* **ФРАГМЕНТ ДОКУМЕНТА**
◆ ◆ ◆

Конечно, это случилось с “ними”, а не с “нами”, с украинцами и казахами (впрочем, и с десятками тысяч этнических русских в южных регионах России, традиционно дающих стране зерно), и всегда находились более насущные проблемы, занимавшие общественное внимание. И все равно степень самоцензуры поражает воображение. Хотя страх сыграл свою роль – решающую роль, с этим никто не спорит, – он не был единственной причиной молчания. Граждане, соседи не всегда сдерживали себя из страха сболтнуть лишнего – об этом свидетельствуют их вопросы и комментарии. Отрицание было частью особой советской ментальности, порожденной разбитой вдребезги культурой, разрушением социальных связей между людьми, сообществ как таковых, Гражданской войной, неуместным стоицизмом, достойным лучшего применения, осознанием революционной миссии, утопической надеждой и многократным опытом коллективного страдания. А кроме того, отрицание было достижением нового языка. Для обозначения произошедшего были найдены эвфемизмы, а лозунги в очередной раз стерли все следы невыразимой трагедии. Отто Шиллер, германский атташе по сельскому хозяйству в Москве, частично описал механизм отрицания в своем донесении, посланном им в Германию с Северного Кавказа в 1933 году: “Мне рассказали о множестве случаев, когда опухшие от голода страдальцы умоляли сельсоветы о помощи и слышали в ответ: ешьте хлеб, который спрятали, никакого голода нет”
[517].
Спустя одно-два поколения память о голоде затуманилась до такой степени, что практически обратилась в забвение. В 1988 году редактор журнала “Москва” Михаил Алексеев писал: “Меня удивляет, что ни в одном учебнике нет ни одного, даже самого простого упоминания об ужасной трагедии 1933 года. В нашей деревне из 600 семей уцелело только 150… Многие мои родственники и школьные друзья умерли у меня на глазах, многие из них были похоронены там, где застала их смерть”
[518]. Подобное отрицание, скорее всего, могло продолжаться вечно. “Если основываться на некоторых разрозненных и противоречивых данных, спад уровня смертности замедлился в определенный момент реконструкции национальной экономики. В различных регионах страны спад уровня смертности происходил с разной скоростью”, – писал некий советский историк в 1970-е годы
[519]. Школьники принимали подобные тексты на веру вплоть до наступления гласности; взрослые читали труды партийных пропагандистов. “Система коллективного хозяйствования создала неслыханные доселе условия для расцвета социалистического сельского хозяйства, для культурной и зажиточной жизни крестьян, – объяснял первый секретарь Коммунистической партии Украины Петро Шелест в 1970 году. – В жизни советской страны, в строительстве социализма годы первой пятилетки запомнились как время героизма и побед. В то же самое время это были трудные, сложные времена. Особенно трудная ситуация сложилась с обеспечением продовольствием в 1933 году. Но и эти трудности были успешно преодолены”

◆ ◆ ◆

* **СОБРАННЫЕ ДАННЫЕ**
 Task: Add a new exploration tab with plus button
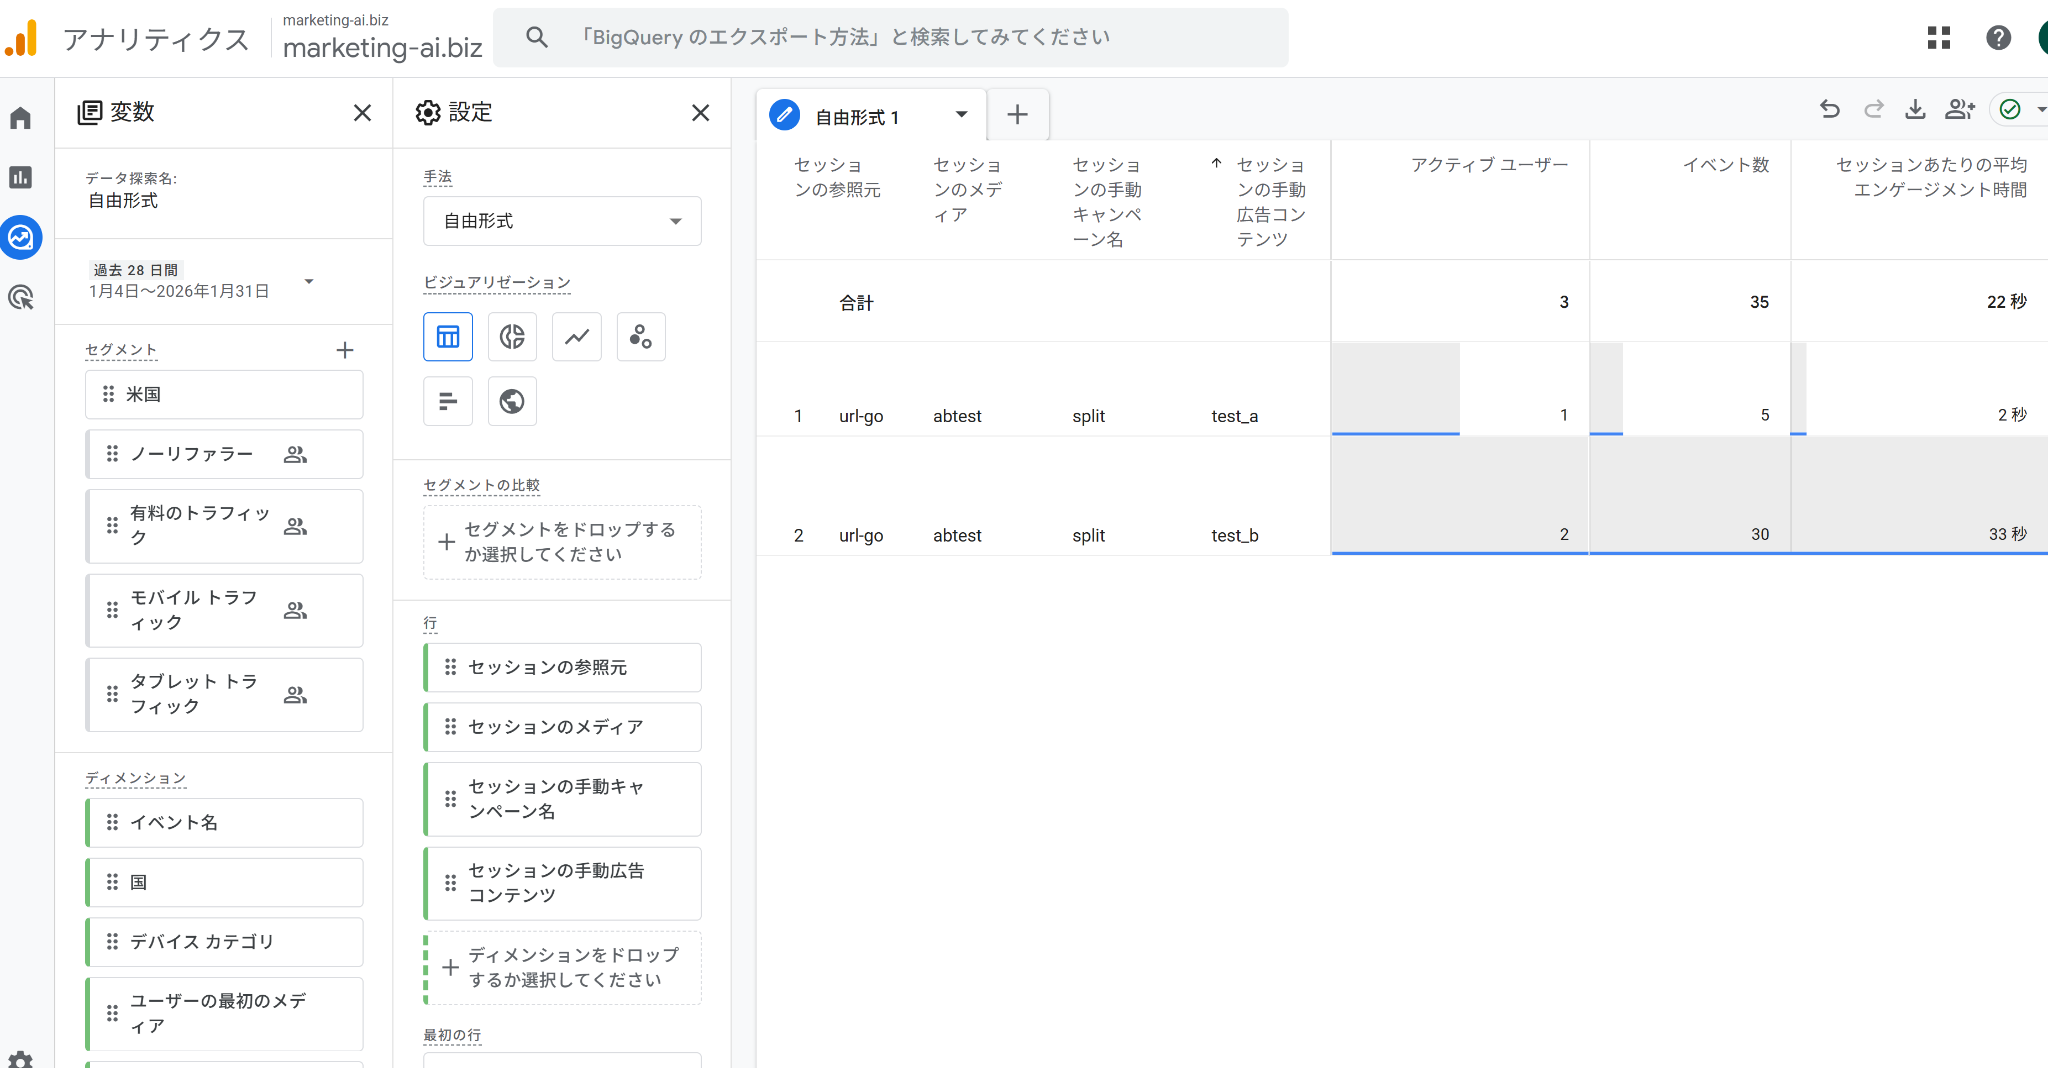click(x=1017, y=114)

◆ ◆ ◆

* **ЗАДАНИЯ ДЛЯ ВЫПОЛНЕНИЯ**
#1 Какую должность занимал Отто Шиллер согласно фрагменту о замалчивании голода 1933 года?
#2 Напишите продолжение фрагмента о замалчивании голода 1933 года, начиная сразу после его последнего предложения.

* **ОТВЕТЫ**
#1 Он был германским атташе по сельскому хозяйству в Москве.

#2
[520].
История великого советского голода начинается с конфронтации большевиков и крестьянства, с взаимного недоверия и непонимания, с марксисткой ненависти по отношению к деревне, с ненависти крестьян к городу. У этой истории есть своя предыстория – голод в Поволжье 1921–1922 годов. Революция была задумана не для того, чтобы облагодетельствовать деревню, хотя Ленин и утверждал, что его партия представляет интересы беднейших слоев крестьянства. Крестьяне же, хотя и не были сторонниками возвращения старого порядка (во время Гражданской войны они редко активно поддерживали белых), относились к большевизму с опаской и зачастую враждебно встречали большевиков-агитаторов. Крестьянству не нравились навязываемые большевиками обязательства, налоги, обыски домов, армейский призыв. В ходе Гражданской войны миллионы крестьян отвернулись от нового правительства из-за проводимой им политики насильственного отъема зерна. Однако голод начала 1920-х притупил дух сопротивления. По некоторым оценкам (в очередной раз следует подчеркнуть, что точные данные о размере потерь отсутствуют), за эти два года (1920–1921) от голода погибло около пяти миллионов человек.
Страх голода зародился еще в годы Первой мировой войны, а к 1919-му он стал реальностью во всех южных регионах России. В декабре 1919 года приятель Готье писал ему из Саратова, пересказывая местные слухи о “двух достоверных случаях того, как едят людей” и историю о том, как “ассистенты университетских лабораторий едят собак и кошек”
[521]. В дальнейшем продовольственный кризис только усилился. После неурожая 1920-го пришла небывало засушливая весна 1921 года
[522]. Летом крестьяне начали болеть, а затем и умирать. Это был первый великий голод советской эпохи. Даже Гражданская война не подготовила свидетелей этого голода к тому, что им предстояло увидеть. Сорокин, проехавший по охваченным голодом областям, позднее признавался: “Моя нервная система, привыкшая ко многим ужасам за годы революции, не выдержала зрелища настоящего голода, испытываемого миллионами людей в моей разоренной стране”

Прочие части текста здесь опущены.